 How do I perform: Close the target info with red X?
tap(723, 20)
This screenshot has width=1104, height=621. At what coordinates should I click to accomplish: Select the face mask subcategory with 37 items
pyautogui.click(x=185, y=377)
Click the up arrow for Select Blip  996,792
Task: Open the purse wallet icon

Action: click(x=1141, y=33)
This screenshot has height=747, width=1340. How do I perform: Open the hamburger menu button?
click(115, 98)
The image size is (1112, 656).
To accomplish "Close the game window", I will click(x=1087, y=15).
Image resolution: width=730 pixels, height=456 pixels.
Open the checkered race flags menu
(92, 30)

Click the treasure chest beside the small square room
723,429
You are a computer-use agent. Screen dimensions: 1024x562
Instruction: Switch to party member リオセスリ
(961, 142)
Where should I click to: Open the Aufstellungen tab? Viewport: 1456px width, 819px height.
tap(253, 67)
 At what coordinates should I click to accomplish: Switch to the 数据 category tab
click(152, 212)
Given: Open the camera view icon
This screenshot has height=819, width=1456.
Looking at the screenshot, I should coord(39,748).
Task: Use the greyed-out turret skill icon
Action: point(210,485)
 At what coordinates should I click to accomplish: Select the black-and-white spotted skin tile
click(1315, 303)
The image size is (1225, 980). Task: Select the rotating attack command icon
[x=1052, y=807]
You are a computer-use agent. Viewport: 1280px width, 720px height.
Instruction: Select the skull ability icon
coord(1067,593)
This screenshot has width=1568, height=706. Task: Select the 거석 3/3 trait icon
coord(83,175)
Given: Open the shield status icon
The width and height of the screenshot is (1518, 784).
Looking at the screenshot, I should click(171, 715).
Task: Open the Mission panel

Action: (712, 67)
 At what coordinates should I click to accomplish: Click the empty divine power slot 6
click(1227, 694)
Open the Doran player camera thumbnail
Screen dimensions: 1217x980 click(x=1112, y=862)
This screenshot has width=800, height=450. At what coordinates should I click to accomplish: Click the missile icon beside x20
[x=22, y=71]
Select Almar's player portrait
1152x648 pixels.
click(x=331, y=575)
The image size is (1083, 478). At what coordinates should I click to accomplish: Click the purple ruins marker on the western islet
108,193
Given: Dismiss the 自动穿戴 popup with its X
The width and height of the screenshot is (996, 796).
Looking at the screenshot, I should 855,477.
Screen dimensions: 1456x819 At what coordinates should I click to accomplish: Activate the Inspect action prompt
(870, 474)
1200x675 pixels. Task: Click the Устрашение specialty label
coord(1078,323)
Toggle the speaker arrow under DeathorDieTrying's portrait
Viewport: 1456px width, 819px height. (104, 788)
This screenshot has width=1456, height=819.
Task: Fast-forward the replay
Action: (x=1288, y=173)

### Problem to solve
Write out the records word for word, starting from the first line and stopping after the line that has "Action: (712, 67)", with that line included.

### Expected answer
 How do I perform: Close the target info with red X?
tap(723, 20)
This screenshot has width=1104, height=621. At what coordinates should I click to accomplish: Select the face mask subcategory with 37 items
pyautogui.click(x=185, y=377)
Click the up arrow for Select Blip  996,792
Task: Open the purse wallet icon

Action: click(x=1141, y=33)
This screenshot has height=747, width=1340. How do I perform: Open the hamburger menu button?
click(115, 98)
The image size is (1112, 656).
To accomplish "Close the game window", I will click(x=1087, y=15).
Image resolution: width=730 pixels, height=456 pixels.
Open the checkered race flags menu
(92, 30)

Click the treasure chest beside the small square room
723,429
You are a computer-use agent. Screen dimensions: 1024x562
Instruction: Switch to party member リオセスリ
(961, 142)
Where should I click to: Open the Aufstellungen tab? Viewport: 1456px width, 819px height.
tap(253, 67)
 At what coordinates should I click to accomplish: Switch to the 数据 category tab
click(152, 212)
Given: Open the camera view icon
This screenshot has height=819, width=1456.
Looking at the screenshot, I should coord(39,748).
Task: Use the greyed-out turret skill icon
Action: point(210,485)
 At what coordinates should I click to accomplish: Select the black-and-white spotted skin tile
click(1315, 303)
The image size is (1225, 980). Task: Select the rotating attack command icon
[x=1052, y=807]
You are a computer-use agent. Viewport: 1280px width, 720px height.
Instruction: Select the skull ability icon
coord(1067,593)
This screenshot has width=1568, height=706. Task: Select the 거석 3/3 trait icon
coord(83,175)
Given: Open the shield status icon
The width and height of the screenshot is (1518, 784).
Looking at the screenshot, I should click(171, 715).
Task: Open the Mission panel

Action: (712, 67)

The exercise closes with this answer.